Getting started with JASMIN

Lesson 6: Data transfer to and from JASMIN

Transcript

  • This lesson starts from a data transfer node on the UK Research Data Facility, with a live ssh-agent connection (for authentication, and the following entry in .ssh/config:
    Host jasmin-xfer1
        HostName jasmin-xfer1.ceda.ac.uk
        User <username>
    Note that while this lesson focusses on transferring data to JASMIN, retrieving data from JASMIN can be done by switching the order of arguments.
  • Small individual files can be transferred using scp;
    scp 10MB_file.dat jasmin-xfer1:/group_workspaces/jasmin2/primavera1/cache/msmizielinski/
    or rsync (note the options to show progress and a summary of how much data was transferred;
    rsync -av --progress --stats 10MB_file.dat jasmin-xfer1:/group_workspaces/jasmin2/primavera1/cache/msmizielinski/
  • Repeating the rsync command should transfer only a few bytes as the primary function of rsync is to synchronise files and directory structures.
  • To transfer large volumes of data to/from JASMIN two tools are available; bbcp and globus-url-copy, part of the Globus toolkit, also known as gridftp. Here we are only going to look at globus-url-copy.
  • Once installed you may need to have the GLOBUS_TCP_PORT_RANGE environment variable set; its value should be two comma separated numbers indicating the range of TCP ports that globus-url-copy is allowed to use (e.g. 50000,52000).

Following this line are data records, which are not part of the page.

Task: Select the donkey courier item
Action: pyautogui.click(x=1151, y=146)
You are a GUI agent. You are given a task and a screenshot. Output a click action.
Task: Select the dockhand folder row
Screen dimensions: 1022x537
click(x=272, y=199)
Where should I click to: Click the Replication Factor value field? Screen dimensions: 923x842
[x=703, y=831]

To check if you have this variable set run env | grep GLOBUS.
  • To copy a file use commands such as;
    globus-url-copy -vb file:///nerc/n02/n02/mattmiz/10MB_file.dat sshftp://jasmin-xfer1//group_workspaces/jasmin2/primavera1/cache/msmizielinski/10MB_file.dat
    This will copy the local file at /nerc/n02/n02/mattmiz/10MB_file.dat to /group_workspaces/jasmin2/primavera1/cache/msmizielinski/10MB_file.dat on jasmin-xfer1 (user name and full host name as specified in .ssh/config).
  • To perform the transfer over multiple parallel data connections, specify the number of connections using the -p option;
    globus-url-copy -vb -p 10 file:///nerc/n02/n02/mattmiz/10MB_file.dat sshftp://jasmin-xfer1//group_workspaces/jasmin2/primavera1/cache/msmizielinski/10MB_file.dat
    In many case this can yield significant performance improvements.

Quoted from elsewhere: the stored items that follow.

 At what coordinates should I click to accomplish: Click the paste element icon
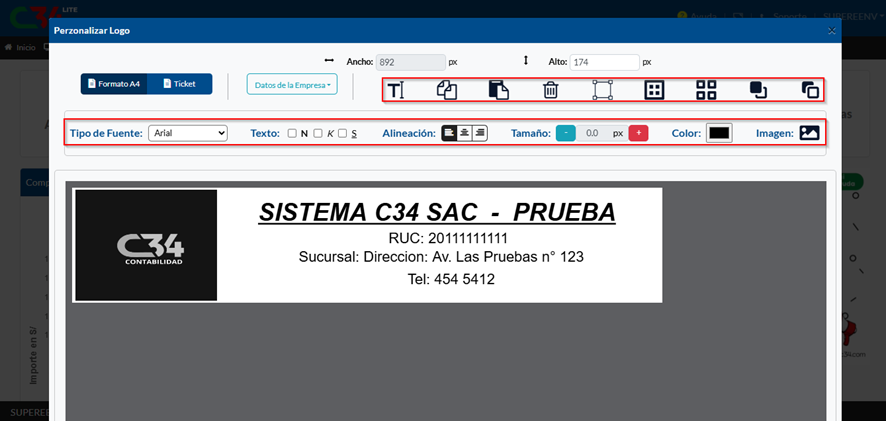coord(498,90)
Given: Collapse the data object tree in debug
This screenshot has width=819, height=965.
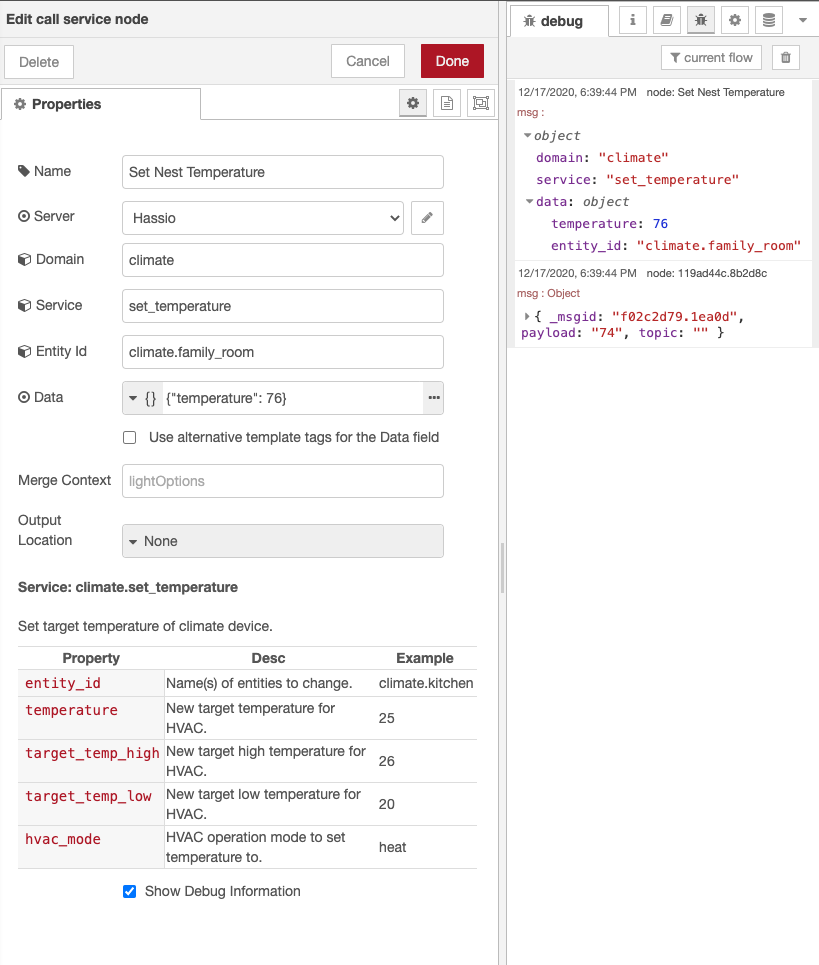Looking at the screenshot, I should 528,201.

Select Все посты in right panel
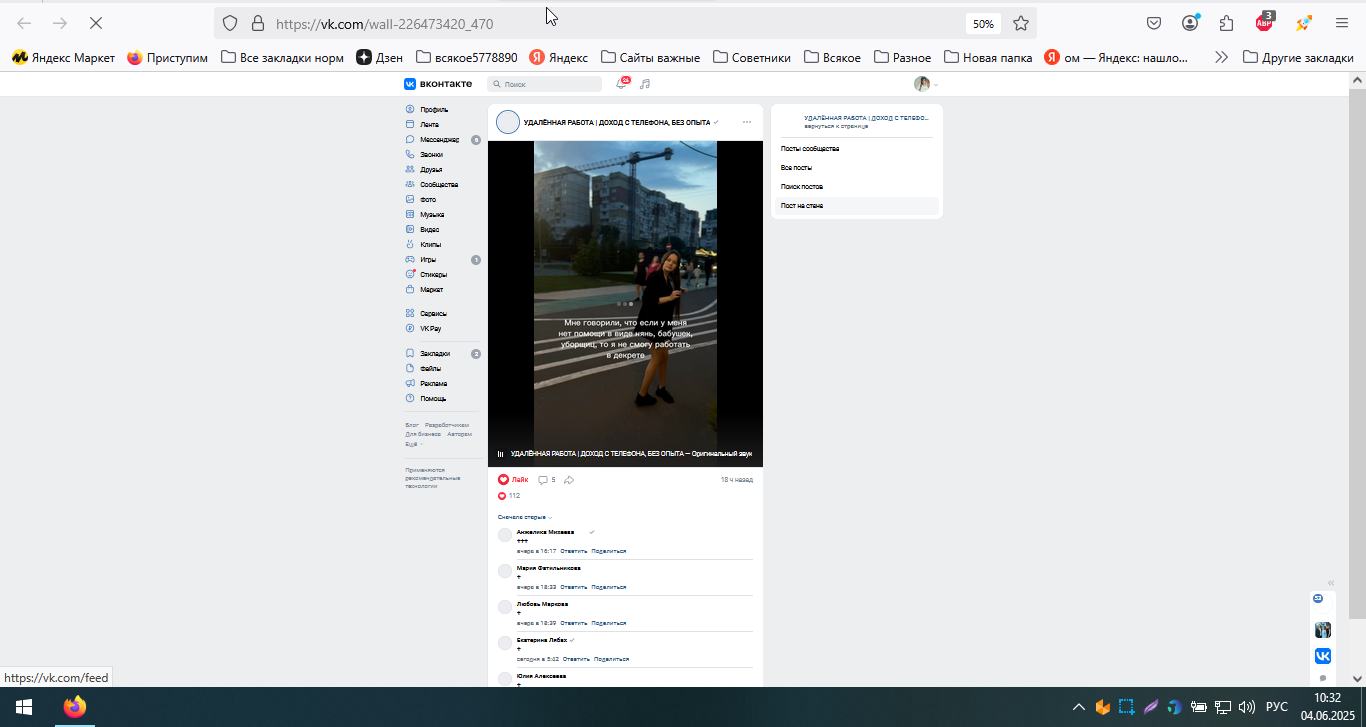[796, 167]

  • To transfer multiple files place the source and destination urls in a text file (gridftp_url_list.txt), e.g.
    file:///nerc/n02/n02/mattmiz/50MB_file_1.dat sshftp://jasmin-xfer1//group_workspaces/jasmin2/primavera1/cache/msmizielinski/50MB_file_1.dat
    file:///nerc/n02/n02/mattmiz/50MB_file_2.dat sshftp://jasmin-xfer1//group_workspaces/jasmin2/primavera1/cache/msmizielinski/50MB_file_2.dat
    file:///nerc/n02/n02/mattmiz/50MB_file_3.dat sshftp://jasmin-xfer1//group_workspaces/jasmin2/primavera1/cache/msmizielinski/50MB_file_3.dat
    file:///nerc/n02/n02/mattmiz/50MB_file_4.dat sshftp://jasmin-xfer1//group_workspaces/jasmin2/primavera1/cache/msmizielinski/50MB_file_4.dat
    file:///nerc/n02/n02/mattmiz/50MB_file_5.dat sshftp://jasmin-xfer1//group_workspaces/jasmin2/primavera1/cache/msmizielinski/50MB_file_5.dat
    and the transfers specified in the file are then run in sequence using
    globus-url-copy -vb -p 10 -f gridftp_url_list.txt 
    
  • When running large batches of file transfers you may need to disconnect the globus-url-copy process from your login session using nohup, e.g.

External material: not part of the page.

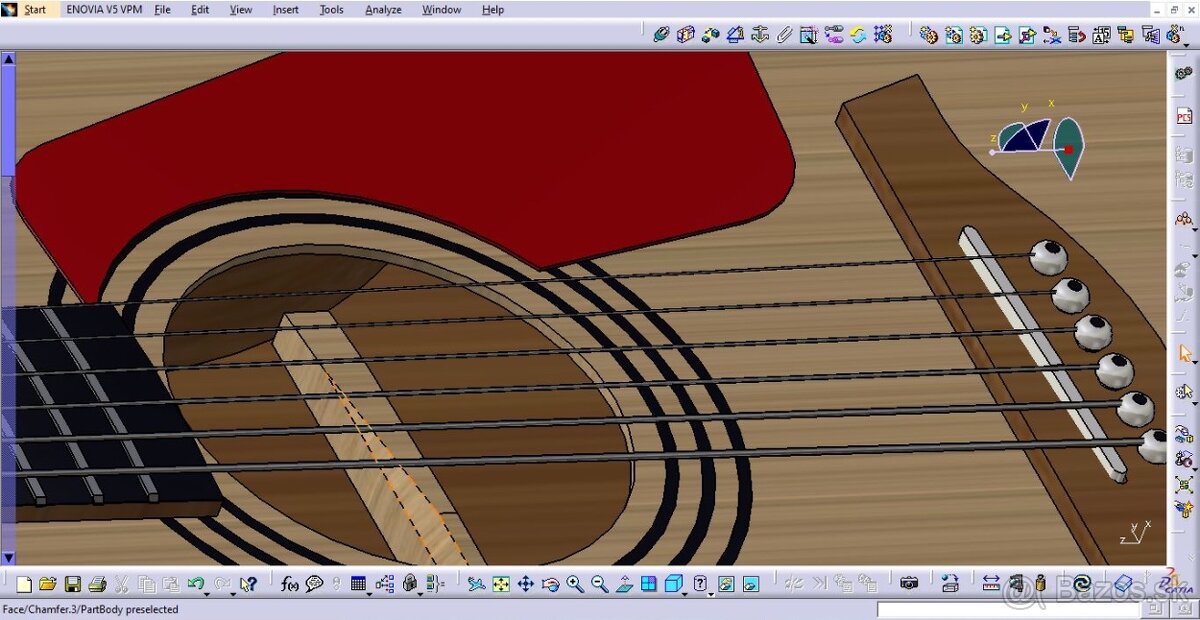Toggle the Hide/Show visibility icon
This screenshot has height=620, width=1200.
coord(725,584)
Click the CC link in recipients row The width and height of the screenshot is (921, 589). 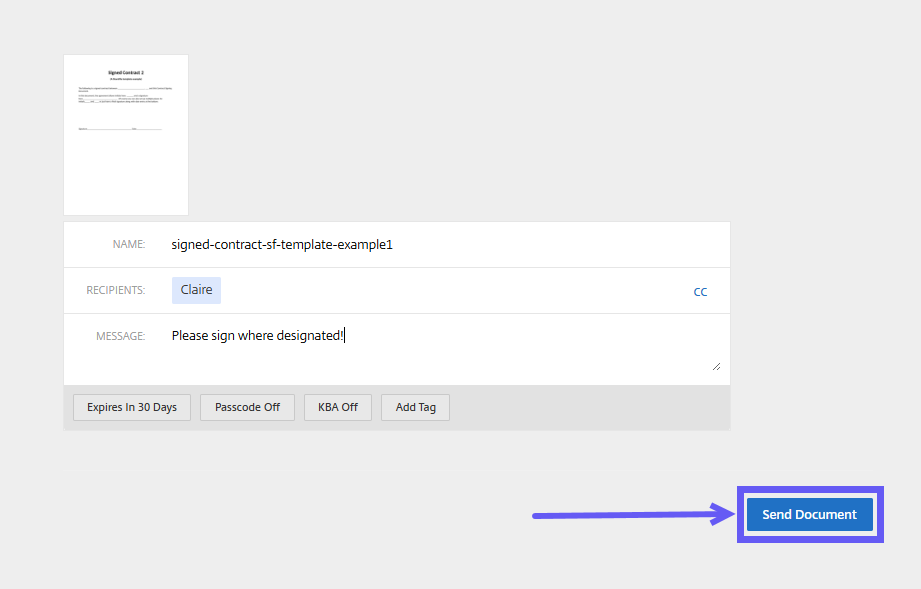pyautogui.click(x=700, y=292)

    nohup globus-url-copy -vb -p 10 -f gridftp_url_list.txt > copy_files.out &
    Alternatively, screen is a useful unix utility. To start a screen session for managing a data transfer process, run screen, start a new ssh-agent session and load your private key into it;
    screen
    eval ssh-agent $SHELL
    ssh-add .ssh/<path to private ssh key>
    Then run the transfer command;
    globus-url-copy -vb -p 10 -f gridftp_url_list.txt
    and disconnect from the screen session using ctrl-a followed by d (see screen man page for a full description of screen commands). The processes within your screen session will continue to operate as if you were connected to that session. To list screen sessions you currently have run
    screen -ls
    And you can reconnect to a screen session using
    screen -r <PID of session>
    or screen -r if there is only a single screen session running.
    Should you have trouble re-attaching a screen session adding the -d option to force session detachment may be necessary.